Masakanku sudah siap, saatnya kuhidangkan dimeja makan. Aku memanggil Inaq dan Mamiq untuk makan siang. Ketika sedang makan Mamiq menyuruhku mengakhiri hubunganku dengan Giar. “Dara, kamu
harus dengar Mamiq. Mamiq suruh kamu
putus dengan Giar karna Mamiq tidak
mau kalau nanti kamu sakit hati.” Kata Mamiq
dengan sangat lembut. Inaq melanjutkan perkataan Mamiq.” Iya Dara, Inaq benar-benar melihat Tiar dengan perempuan
lain tadi sewaktu Inaq pergi
balanja.” Kata Inaq meyakinkan. “Kamu
itu anak semata wayang, jadi kamu harus melanjutkan keturunan bangsawan kita Dara,
kamu mau keturunan kamu tidak memiliki gelar bangsawan?.” Kata Inaq.
Makanan
sudah habis, akupun membereskan makanan dan mencuci piring bekas kami makan
tadi. Setelah itu, aku langsung masuk kekamar dan mengambil smartphone
Blackberry milikku. Aku langsung membuka pesan BBM atau Blackberry Mesenger.

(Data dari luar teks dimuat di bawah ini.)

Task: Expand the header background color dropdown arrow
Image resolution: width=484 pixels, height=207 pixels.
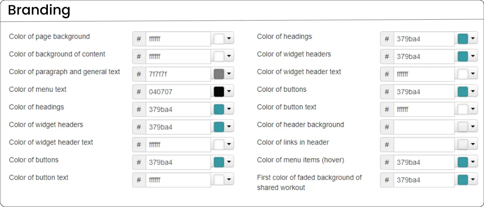Action: coord(473,127)
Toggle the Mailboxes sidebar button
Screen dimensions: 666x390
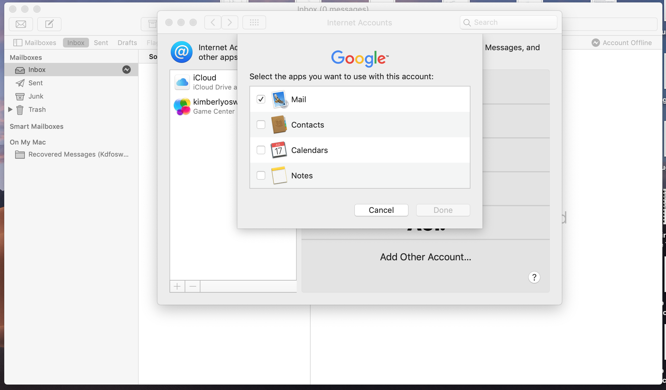pos(35,43)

Ternyata benar yang dikatakan Inaq
tadi, kalau tadi pagi Giar pergi jalan-jalan dengan Nia, temanku. Evilah yang
mengirimkan photo mereka. Entah darimana Evi dapat. Yang penting sekarang aku
harus pergi menemui Giar. Aku langsung mengirim pesan BBM kepada Giar. Aku mengirimkannya BBM dengan
kalimat yang mesra, dan mengajaknya untuk bertemu ditaman kota Selagalas “Sayang..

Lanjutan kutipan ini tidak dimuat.